▸ TO BE DONE
Swap every "Identify the location of" in the records below for "Point out the location of", then write the records out again with nothing else changed.

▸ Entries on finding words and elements
====

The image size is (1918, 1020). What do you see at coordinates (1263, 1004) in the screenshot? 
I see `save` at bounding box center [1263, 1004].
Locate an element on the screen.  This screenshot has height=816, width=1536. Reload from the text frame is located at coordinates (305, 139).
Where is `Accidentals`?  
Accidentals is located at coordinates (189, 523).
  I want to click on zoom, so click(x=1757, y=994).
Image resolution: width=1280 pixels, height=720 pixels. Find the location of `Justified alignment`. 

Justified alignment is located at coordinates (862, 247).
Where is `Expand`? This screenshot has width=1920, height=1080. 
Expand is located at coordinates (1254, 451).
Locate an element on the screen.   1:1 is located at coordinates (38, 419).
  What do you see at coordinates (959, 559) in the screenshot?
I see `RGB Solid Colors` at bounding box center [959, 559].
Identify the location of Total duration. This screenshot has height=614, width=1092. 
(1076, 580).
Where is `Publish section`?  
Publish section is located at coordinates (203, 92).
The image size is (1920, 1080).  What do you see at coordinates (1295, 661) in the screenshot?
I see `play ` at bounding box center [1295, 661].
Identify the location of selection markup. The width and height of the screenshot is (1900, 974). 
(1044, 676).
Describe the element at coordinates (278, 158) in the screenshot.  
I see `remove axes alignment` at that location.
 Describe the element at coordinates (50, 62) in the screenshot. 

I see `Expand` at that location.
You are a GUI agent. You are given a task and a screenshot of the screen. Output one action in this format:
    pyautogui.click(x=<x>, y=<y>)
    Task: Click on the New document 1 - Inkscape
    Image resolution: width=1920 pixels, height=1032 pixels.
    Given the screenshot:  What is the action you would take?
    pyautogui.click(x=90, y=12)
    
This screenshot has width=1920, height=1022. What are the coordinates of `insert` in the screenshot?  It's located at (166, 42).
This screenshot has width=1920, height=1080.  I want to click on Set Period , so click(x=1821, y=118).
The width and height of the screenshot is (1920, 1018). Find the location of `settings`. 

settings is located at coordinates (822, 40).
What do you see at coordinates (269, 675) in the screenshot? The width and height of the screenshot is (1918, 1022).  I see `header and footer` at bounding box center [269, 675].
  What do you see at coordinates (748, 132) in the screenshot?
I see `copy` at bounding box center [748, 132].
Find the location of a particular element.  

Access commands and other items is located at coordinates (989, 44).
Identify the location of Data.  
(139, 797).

====

▸ REPLY
The image size is (1918, 1020). What do you see at coordinates (1263, 1004) in the screenshot? 
I see `save` at bounding box center [1263, 1004].
Locate an element on the screen.  This screenshot has height=816, width=1536. Reload from the text frame is located at coordinates (305, 139).
Where is `Accidentals`?  
Accidentals is located at coordinates (189, 523).
  I want to click on zoom, so click(x=1757, y=994).
Image resolution: width=1280 pixels, height=720 pixels. Find the location of `Justified alignment`. 

Justified alignment is located at coordinates (862, 247).
Where is `Expand`? This screenshot has width=1920, height=1080. 
Expand is located at coordinates (1254, 451).
Locate an element on the screen.   1:1 is located at coordinates (38, 419).
  What do you see at coordinates (959, 559) in the screenshot?
I see `RGB Solid Colors` at bounding box center [959, 559].
Point out the location of Total duration. This screenshot has height=614, width=1092. 
(1076, 580).
Where is `Publish section`?  
Publish section is located at coordinates (203, 92).
The image size is (1920, 1080).  What do you see at coordinates (1295, 661) in the screenshot?
I see `play ` at bounding box center [1295, 661].
Point out the location of selection markup. The width and height of the screenshot is (1900, 974). 
(1044, 676).
Describe the element at coordinates (278, 158) in the screenshot.  
I see `remove axes alignment` at that location.
 Describe the element at coordinates (50, 62) in the screenshot. 

I see `Expand` at that location.
You are a GUI agent. You are given a task and a screenshot of the screen. Output one action in this format:
    pyautogui.click(x=<x>, y=<y>)
    Task: Click on the New document 1 - Inkscape
    Image resolution: width=1920 pixels, height=1032 pixels.
    Given the screenshot:  What is the action you would take?
    pyautogui.click(x=90, y=12)
    
This screenshot has width=1920, height=1022. What are the coordinates of `insert` in the screenshot?  It's located at (166, 42).
This screenshot has width=1920, height=1080.  I want to click on Set Period , so click(x=1821, y=118).
The width and height of the screenshot is (1920, 1018). Find the location of `settings`. 

settings is located at coordinates (822, 40).
What do you see at coordinates (269, 675) in the screenshot? The width and height of the screenshot is (1918, 1022).  I see `header and footer` at bounding box center [269, 675].
  What do you see at coordinates (748, 132) in the screenshot?
I see `copy` at bounding box center [748, 132].
Find the location of a particular element.  

Access commands and other items is located at coordinates (989, 44).
Point out the location of Data.  
(139, 797).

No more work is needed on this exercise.